To fit more tabs on the tab strip, Firefox shrinks the width of each tab as the tab strip becomes full. However, there is a pre-defined limit (100 pixels) on how narrow each tab can become.
When the tabs can’t be shrunk any further, the tab strip starts scrolling to handle the overflow. On my test 15” laptop, this 100px tab width limit means that only 12 tabs can be opened before they start to disappear off the edges and the tab strip becomes scrollable (scroll arrow at each end of the scroll bar).
Browsing on a netbook/ultrabook with a smaller screen results in even fewer tabs being visible before scrolling begins.
By comparison, Google Chrome can shrink tabs much smaller – this allows more to be displayed in the tab strip without having to scroll. On the same laptop I could display 100 tabs in Chrome’s tab strip without any scrolling. Whilst 100 tabs is probably excessive, 12 may not be enough for keen Firefox users.
How To Keep Tabs Visible in Firefox?
Firefox 3.6 used to include the pre-defined limit as a preference in about:config – ‘browser.tabs.tabminwidth’. Changing the value of that preference from 100 to a lower value (minimum of 36px) would allow the tabs to shrink a lot further and fit more into the tab strip.
Sadly Mozilla removed that preference from Firefox 4 onwards – advanced users can specify the tab width using CSS in UserChrome.css but that is outside the scope of this article. Most users will find it easier to keep tabs visible in Firefox with one of the following add-ons:
Tab Mix Plus (TMP) – hugely popular Firefox addon to enhance tab browsing that includes a host of features. It does the job perfectly but it is a large, and sometimes complex, add-on to use just for this purpose.
To prevent tab overflow using TMP, open its Options and navigate to Display \ Tab \ Tab Width – here you can set the minimum and maximum widths of tabs. The defaults are 100 to 250 pixels.
If you don’t need all its other features, a much simpler and quicker add-on to do this specific job is Prevent Tab Overflow:
Prevent Tab Overflow – gains 5 out of 5 star ratings and does not require restart after installation. It reduces the minimum width of tabs so they can shrink to a smaller size before going into overflow.
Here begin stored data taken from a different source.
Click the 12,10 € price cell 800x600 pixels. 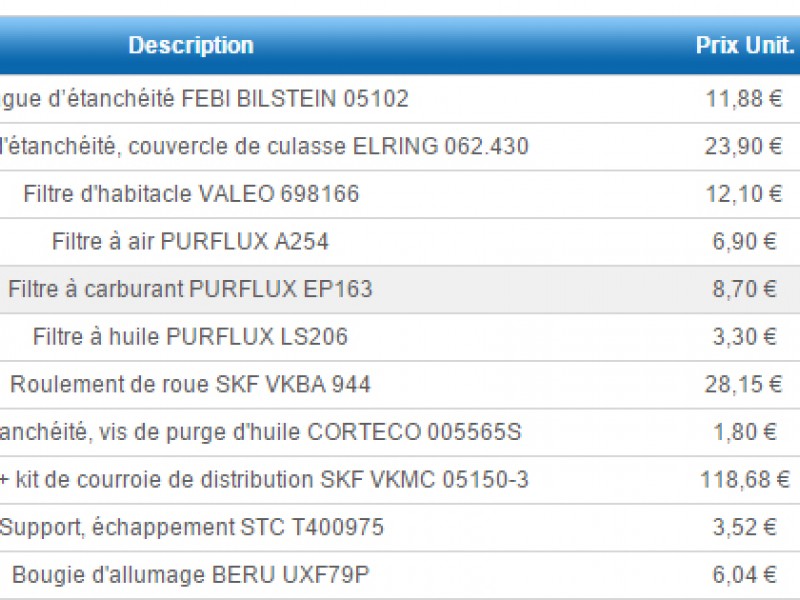743,194
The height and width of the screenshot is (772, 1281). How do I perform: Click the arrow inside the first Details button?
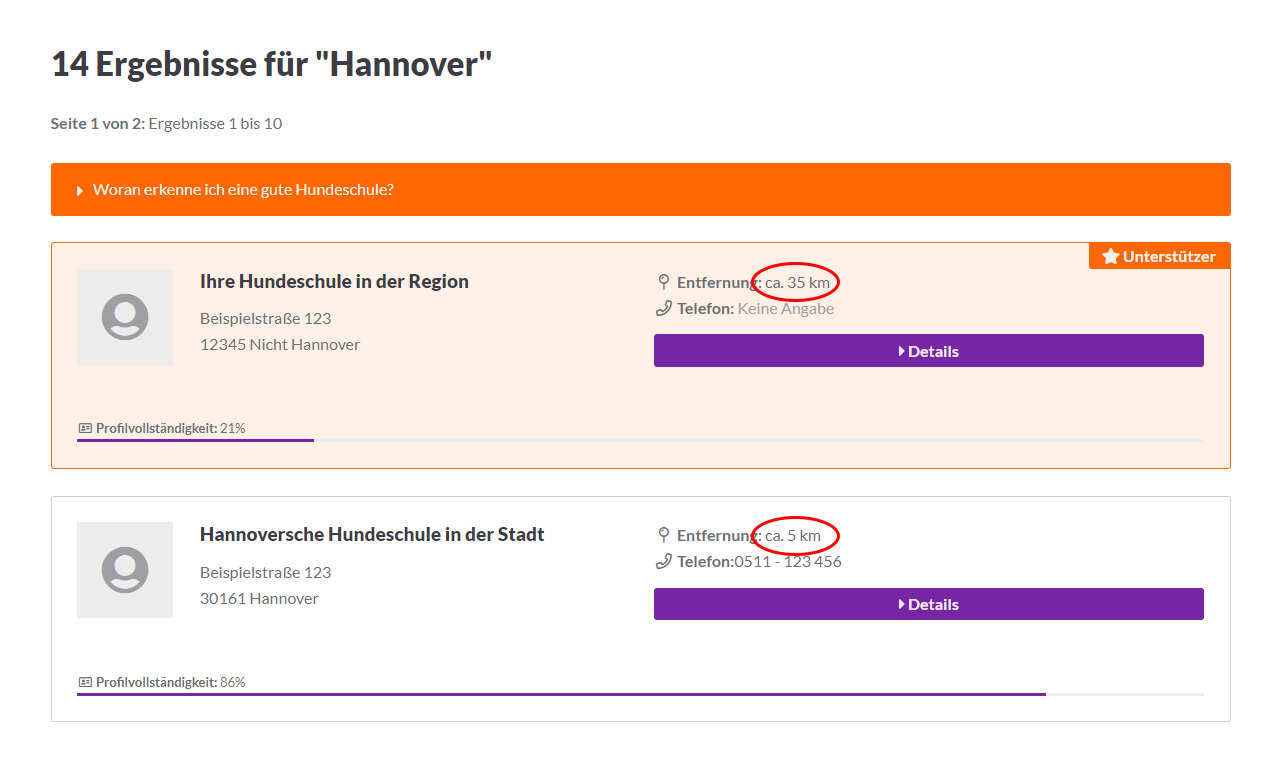click(899, 350)
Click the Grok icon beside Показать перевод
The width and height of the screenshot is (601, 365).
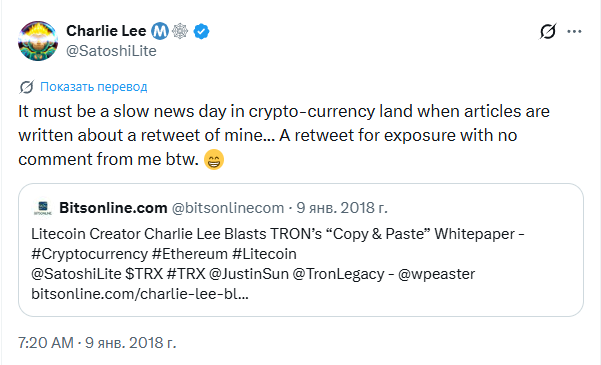[x=26, y=87]
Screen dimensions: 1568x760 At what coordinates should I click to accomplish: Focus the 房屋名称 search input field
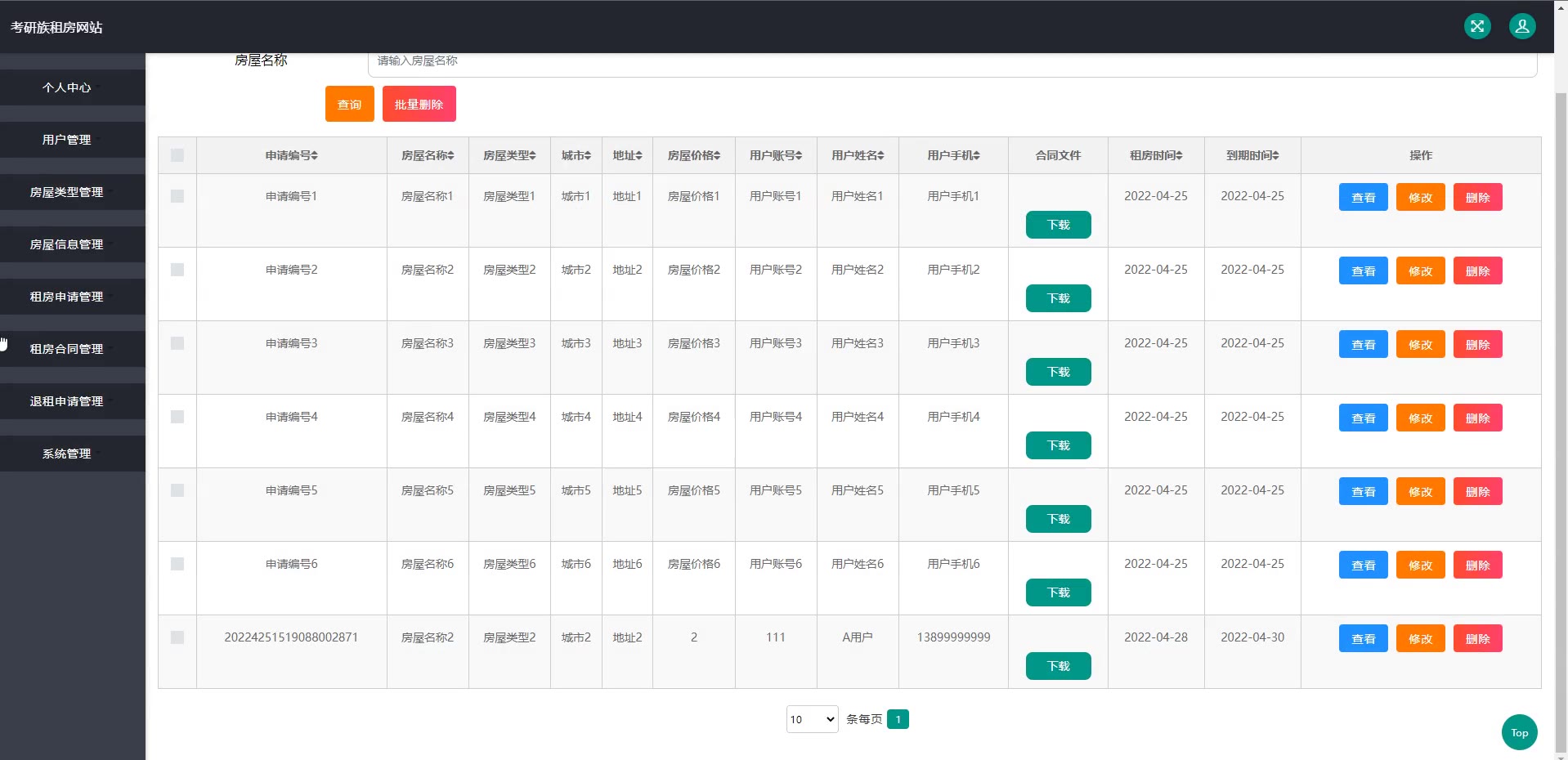click(x=952, y=62)
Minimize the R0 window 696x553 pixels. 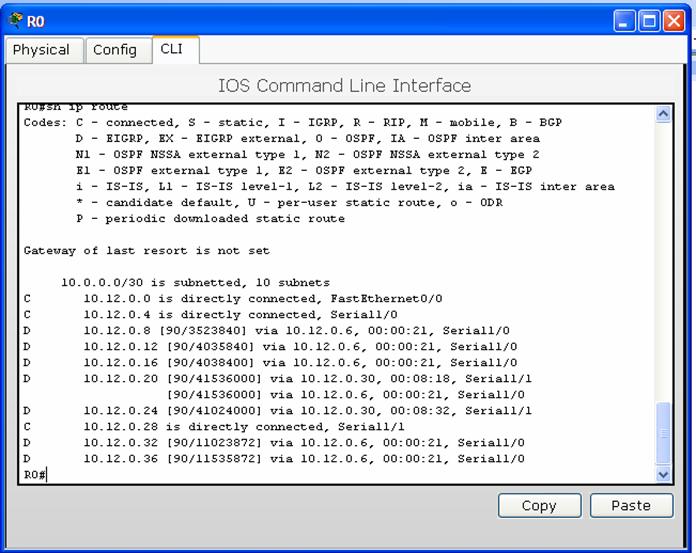pyautogui.click(x=625, y=20)
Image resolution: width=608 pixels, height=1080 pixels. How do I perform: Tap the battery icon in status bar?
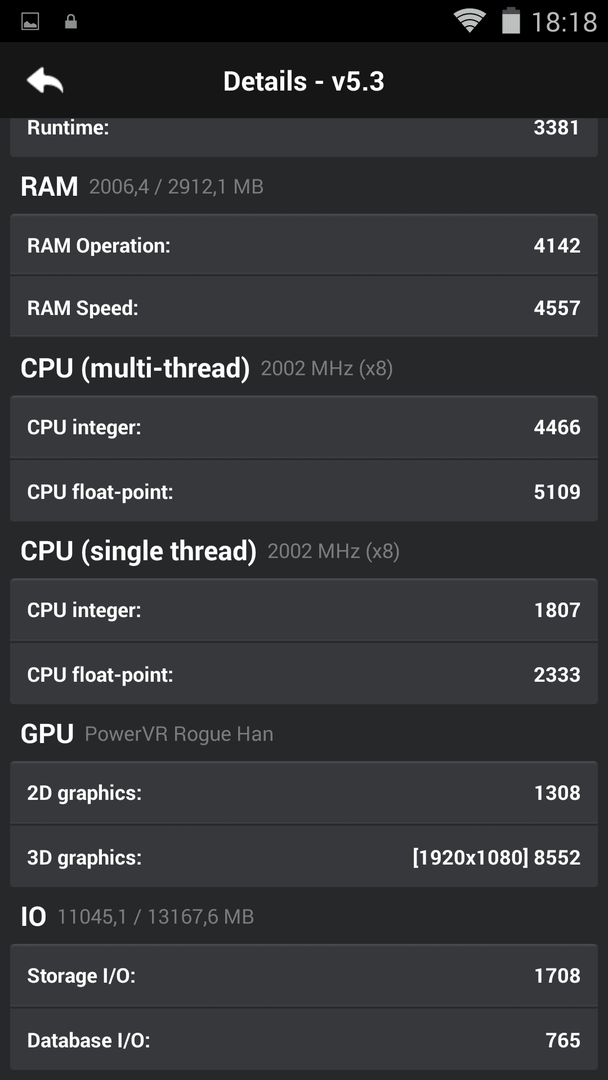click(x=510, y=21)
Install the add-on and browse to its Options – via Menubar (or Tools) then Add-ons \ Extensions.
The options let you set the tab width – 3 choices are available: 36px, 54px and 72px.
Choose the setting you want – as a guide: the default minimum is 100px so setting it to 36px will allow almost 3 times as many tabs to be displayed before scrolling e.g. on my test laptop it allowed 35 tabs.

Other options include:
Disable tab open/close animations – allows quick tab resizing when too many tabs are open.
Hide blank tab favicons – lets you seeing more of the tab title on narrow tabs.
Hide close button from active tab – OFF by default. Only takes effect whilst not hovering
Slimmer pinned tabs – may be very useful if you have lots of pinned tabs.